Tools run inside the AgentCore Lambda container. They have access to environment variables set on the Lambda function. Use this for credentials and configuration:

import os
JIRA_TOKEN = os.environ["JIRA_TOKEN"] # Set on AgentCore Lambda
JIRA_BASE_URL = os.environ["JIRA_BASE_URL"]
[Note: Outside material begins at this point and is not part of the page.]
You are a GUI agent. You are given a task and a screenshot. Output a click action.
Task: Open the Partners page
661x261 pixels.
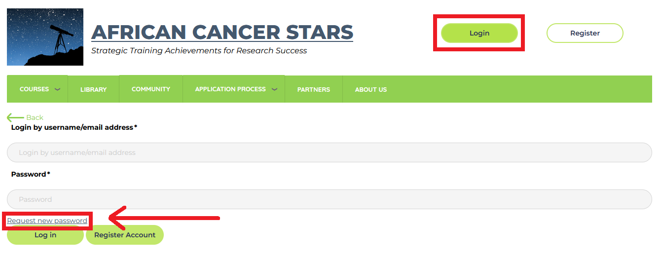(314, 89)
Set Lambda environment variables via Terraform:

# In your terraform.tfvars or a .tfvars override:
agentcore_environment = {
JIRA_BASE_URL = "https://yourorg.atlassian.net"
JIRA_EMAIL = "bot@yourorg.com"
JIRA_TOKEN = "your-api-token"
}

For sensitive values, use Secrets Manager and fetch at cold start:

import boto3
import json
_secrets_client = boto3.client("secretsmanager")
_jira_secret = None
def _get_jira_secret():
global _jira_secret
if _jira_secret is None:
response = _secrets_client.get_secret_value(SecretId="thinkwork/jira-credentials")
_jira_secret = json.loads(response["SecretString"])
return _jira_secret
Terminal window
# Get your skill catalog bucket name
BUCKET=$(thinkwork outputs -s dev --key s3_skill_bucket)
# Upload
aws s3 cp jira.md "s3://$BUCKET/skills/catalog/jira.md"
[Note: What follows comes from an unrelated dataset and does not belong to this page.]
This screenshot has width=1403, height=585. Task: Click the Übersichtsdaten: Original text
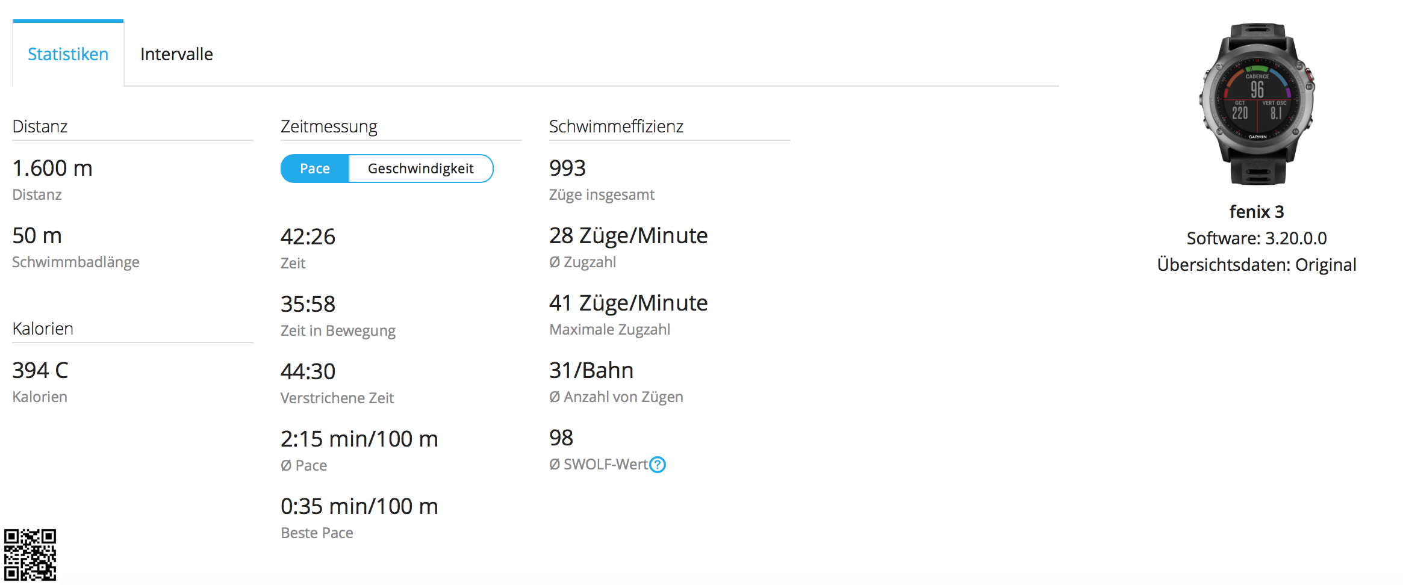[1257, 265]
The skill is immediately available to assign to agents — no Lambda redeployment needed.

mutation AddSkill {
updateAgent(id: "agent-support", input: {
skillPackIds: ["jira", "confluence", "slack"]
}) {
id
skillPackIds
}
}

Skill IDs correspond to the filename without .md: skills/catalog/jira.md → skill ID jira.

query ListSkillPacks {
listSkillPacks {
id # e.g. "jira"
name # From the # heading in SKILL.md
description
toolCount
uploadedAt
}
}

When AgentCore receives a message for an agent with skill packs assigned:

  1. Downloads each SKILL.md from S3 in parallel (cached in Lambda /tmp for the container lifetime)
  2. Parses tool definitions using the Python AST
  3. Registers tools with the Strands agent loop
  4. Appends instructions to the system prompt
  5. Appends context to the turn’s context block

The total latency for skill loading on a warm container is ~20ms (cache hit). On a cold start, it depends on the number and size of skill files, but typically 100–500ms.
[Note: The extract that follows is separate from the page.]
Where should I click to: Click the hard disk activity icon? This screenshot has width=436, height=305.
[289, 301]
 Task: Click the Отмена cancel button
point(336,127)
The examples/skill-pack/ directory in the ThinkWork repo contains ready-to-use skill packs:

SkillDescription
github.mdSearch issues, PRs, and code. Create issues and comments.
jira.mdSearch and create Jira issues. Transition issue status.
confluence.mdSearch Confluence pages. Create and update pages.
slack.mdPost messages and look up channel history.
sql.mdRun read-only SQL queries against the Aurora database.
calculator.mdMath and unit conversion tools.
datetime.mdDate parsing, formatting, and timezone conversion.
http.mdMake HTTP requests to external APIs.